Cosa proporre alle istituzioni per la salvaguardia del settore?
“Il Governo, le istituzioni, hanno il dovere di intervenire in maniera più profonda per sostenere e incentivare le imprese, e in particolare quelle del settore turismo, uno tra i più colpiti dalla crisi sanitaria, economica e sociale causata dall’emergenza Covid-19: molte strutture alberghiere e ricettive ancora non hanno riaperto, o riapriranno a ranghi ridottissimi e con personale ridotto all’osso. I costi relativi all’adeguamento delle strutture, sia dal punto di vista logistico, sia da quello di adeguamento al rispetto delle norme anti-contagio, sono particolarmente onerosi. Come oneroso è l’impegno delle stesse sulla garanzia dell’accesso alla Cig per i lavoratori che ne risultano idonei.
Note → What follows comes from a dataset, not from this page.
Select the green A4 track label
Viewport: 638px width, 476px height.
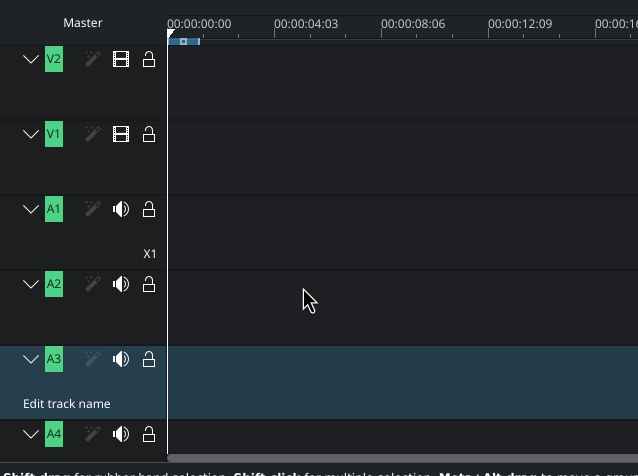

Sarebbe necessario, se non indispensabile, un’ulteriore iniezione di liquidità per le imprese, che non certo per colpa del Governo, ma neanche per colpe proprie, hanno dovuto ritardare di oltre due mesi la riapertura, e proprio in concomitanza del periodo più importante della loro attività, quello della preparazione alla ripartenza per la stagione di effettiva attività a pieno ritmo. Aver riaperto in queste condizioni, che implicano restrizioni importanti con conseguenti decrementi altrettanto importanti sulla possibilità di guadagno.